Pluto includes all polyhedral libraries on which it depends. See pet/README for
pet's pre-requisites.

Building Pluto

Stable release

Download the latest stable release from GitHub
releases.

shell
tar zxvf pluto-<version>.tar.gz
cd pluto-<version>/
./configure [--with-clang-prefix=<clang install location>]
make -j 32
make check-pluto

configure can be provided --with-isl-prefix=<isl install location> to build
with another isl version; otherwise, the bundled isl is used.

Development version from Git

shell
git clone git@github.com:bondhugula/pluto.git
cd pluto/
git submodule init
git submodule update
./autogen.sh
./configure [--enable-debug] [--with-clang-prefix=<clang headers/libs location>]
# Example: on an Ubuntu: --with-clang-prefix=/usr/lib/llvm-14, on a Fedora,
# typically, it's /usr/lib64/llvm14.
make -j 32
make check-pluto

Use --with-clang-prefix=<location> to point to the specific clang to
build with.
Use --with-isl-prefix=<isl install location> to compile and link with an
already installed isl. By default, the version of isl bundled with Pluto will be
used.

polycc is the wrapper script around src/pluto (core transformer) and all other
components. polycc runs all of these in sequence on an input C program (with
the section to parallelize/optimize marked) and is what a user should use on
input. The output generated is OpenMP parallel C code that can be readily compiled
and run on shared-memory parallel machines like general-purpose multicores.
libpluto.{so,a} is also built and can be found in src/.libs/. make install
will install it.

Using Pluto

Use #pragma scop and '#pragma endscop' around the section of code
you want to parallelize/optimize.
Then, run:

./polycc <C source file> [--pet]

The output file will be named <original prefix>.pluto.c unless '-o
<filename>" is supplied. When --debug is used, the .cloog used to
generate code is not deleted and is named similarly. The pet frontend
--pet is needed to process many of the test cases/examples.

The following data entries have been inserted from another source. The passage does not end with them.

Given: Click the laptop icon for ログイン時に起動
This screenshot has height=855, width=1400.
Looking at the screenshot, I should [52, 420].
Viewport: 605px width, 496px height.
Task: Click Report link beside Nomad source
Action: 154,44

Please refer to the documentation of Clan or PET for information on the
kind of code around which one can put #pragma scop and #pragma endscop. Most of the time, although your program may not satisfy the
constraints, it may be possible to work around them.

Trying a new example

Use #pragma scop and #pragma endscop around the section of code
you want to parallelize/optimize.
Then, just run ./polycc <C source file> --pet.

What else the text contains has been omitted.